-- Records follows --

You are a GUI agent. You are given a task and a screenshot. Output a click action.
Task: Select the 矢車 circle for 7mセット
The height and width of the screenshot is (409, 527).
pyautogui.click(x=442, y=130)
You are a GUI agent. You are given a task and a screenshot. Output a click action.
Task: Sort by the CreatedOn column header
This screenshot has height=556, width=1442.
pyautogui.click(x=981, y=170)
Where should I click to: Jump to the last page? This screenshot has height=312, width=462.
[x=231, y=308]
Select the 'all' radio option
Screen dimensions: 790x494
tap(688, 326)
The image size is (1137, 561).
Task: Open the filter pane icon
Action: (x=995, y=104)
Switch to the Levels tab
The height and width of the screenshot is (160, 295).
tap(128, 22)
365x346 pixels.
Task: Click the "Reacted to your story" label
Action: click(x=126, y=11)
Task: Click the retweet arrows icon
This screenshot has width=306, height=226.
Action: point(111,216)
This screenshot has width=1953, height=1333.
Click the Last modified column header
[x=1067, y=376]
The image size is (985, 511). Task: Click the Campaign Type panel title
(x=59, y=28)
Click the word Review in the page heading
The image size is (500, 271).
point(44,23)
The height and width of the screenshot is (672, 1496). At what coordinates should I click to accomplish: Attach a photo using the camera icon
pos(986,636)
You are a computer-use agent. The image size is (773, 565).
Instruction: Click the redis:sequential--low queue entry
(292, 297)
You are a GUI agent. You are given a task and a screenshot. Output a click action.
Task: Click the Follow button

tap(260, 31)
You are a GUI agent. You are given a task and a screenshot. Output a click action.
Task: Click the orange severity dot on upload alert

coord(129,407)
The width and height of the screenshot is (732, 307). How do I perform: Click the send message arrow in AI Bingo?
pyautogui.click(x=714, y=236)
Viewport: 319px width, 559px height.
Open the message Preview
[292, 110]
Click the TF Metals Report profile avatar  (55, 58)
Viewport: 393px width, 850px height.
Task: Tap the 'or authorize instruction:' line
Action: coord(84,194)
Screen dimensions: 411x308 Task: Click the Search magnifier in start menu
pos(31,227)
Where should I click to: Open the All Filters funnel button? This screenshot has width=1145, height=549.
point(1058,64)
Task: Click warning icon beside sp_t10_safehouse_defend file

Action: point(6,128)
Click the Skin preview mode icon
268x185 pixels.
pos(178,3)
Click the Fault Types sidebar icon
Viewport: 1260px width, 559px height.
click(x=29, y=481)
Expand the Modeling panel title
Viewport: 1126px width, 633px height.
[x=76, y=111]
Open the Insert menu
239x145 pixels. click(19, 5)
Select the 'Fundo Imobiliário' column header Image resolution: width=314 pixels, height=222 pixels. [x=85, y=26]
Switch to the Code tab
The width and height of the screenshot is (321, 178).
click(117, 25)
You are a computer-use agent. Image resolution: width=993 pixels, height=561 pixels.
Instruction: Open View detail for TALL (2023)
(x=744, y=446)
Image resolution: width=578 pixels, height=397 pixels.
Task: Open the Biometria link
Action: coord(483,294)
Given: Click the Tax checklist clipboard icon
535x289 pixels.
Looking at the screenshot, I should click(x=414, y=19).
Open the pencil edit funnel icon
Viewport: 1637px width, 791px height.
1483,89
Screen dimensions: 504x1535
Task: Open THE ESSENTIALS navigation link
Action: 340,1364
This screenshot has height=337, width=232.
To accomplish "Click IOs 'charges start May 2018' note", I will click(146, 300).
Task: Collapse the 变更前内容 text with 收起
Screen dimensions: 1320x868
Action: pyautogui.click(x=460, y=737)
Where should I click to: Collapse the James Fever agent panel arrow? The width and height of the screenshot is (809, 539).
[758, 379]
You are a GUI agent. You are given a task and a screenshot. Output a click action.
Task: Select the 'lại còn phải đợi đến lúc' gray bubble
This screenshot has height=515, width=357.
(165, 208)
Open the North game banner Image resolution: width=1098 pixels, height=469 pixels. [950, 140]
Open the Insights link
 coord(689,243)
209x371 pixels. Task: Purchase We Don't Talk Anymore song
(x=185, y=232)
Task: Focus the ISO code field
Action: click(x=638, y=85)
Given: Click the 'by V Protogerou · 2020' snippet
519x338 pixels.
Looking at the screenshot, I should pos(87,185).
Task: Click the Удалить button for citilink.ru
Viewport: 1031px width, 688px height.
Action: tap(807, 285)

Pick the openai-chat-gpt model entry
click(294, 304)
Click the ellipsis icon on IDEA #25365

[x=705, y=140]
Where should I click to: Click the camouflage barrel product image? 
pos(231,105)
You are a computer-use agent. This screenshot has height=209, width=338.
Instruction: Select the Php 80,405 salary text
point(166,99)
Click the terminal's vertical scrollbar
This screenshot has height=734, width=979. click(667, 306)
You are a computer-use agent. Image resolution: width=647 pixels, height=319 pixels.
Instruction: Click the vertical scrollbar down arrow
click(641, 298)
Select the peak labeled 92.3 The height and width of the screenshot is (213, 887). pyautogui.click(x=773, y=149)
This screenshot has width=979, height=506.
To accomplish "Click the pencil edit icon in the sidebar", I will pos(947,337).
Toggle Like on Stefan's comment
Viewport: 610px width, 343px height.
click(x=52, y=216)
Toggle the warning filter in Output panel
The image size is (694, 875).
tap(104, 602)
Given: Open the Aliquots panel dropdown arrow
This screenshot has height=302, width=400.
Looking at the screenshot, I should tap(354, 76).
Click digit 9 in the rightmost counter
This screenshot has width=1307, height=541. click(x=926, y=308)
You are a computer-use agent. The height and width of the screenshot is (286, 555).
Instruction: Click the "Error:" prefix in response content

-- Records concluded --

The task: Show, from the entries above, every line that includes the string "will".

Reply to the task:
To accomplish "Click IOs 'charges start May 2018' note", I will click(146, 300).
To accomplish "Click the pencil edit icon in the sidebar", I will pos(947,337).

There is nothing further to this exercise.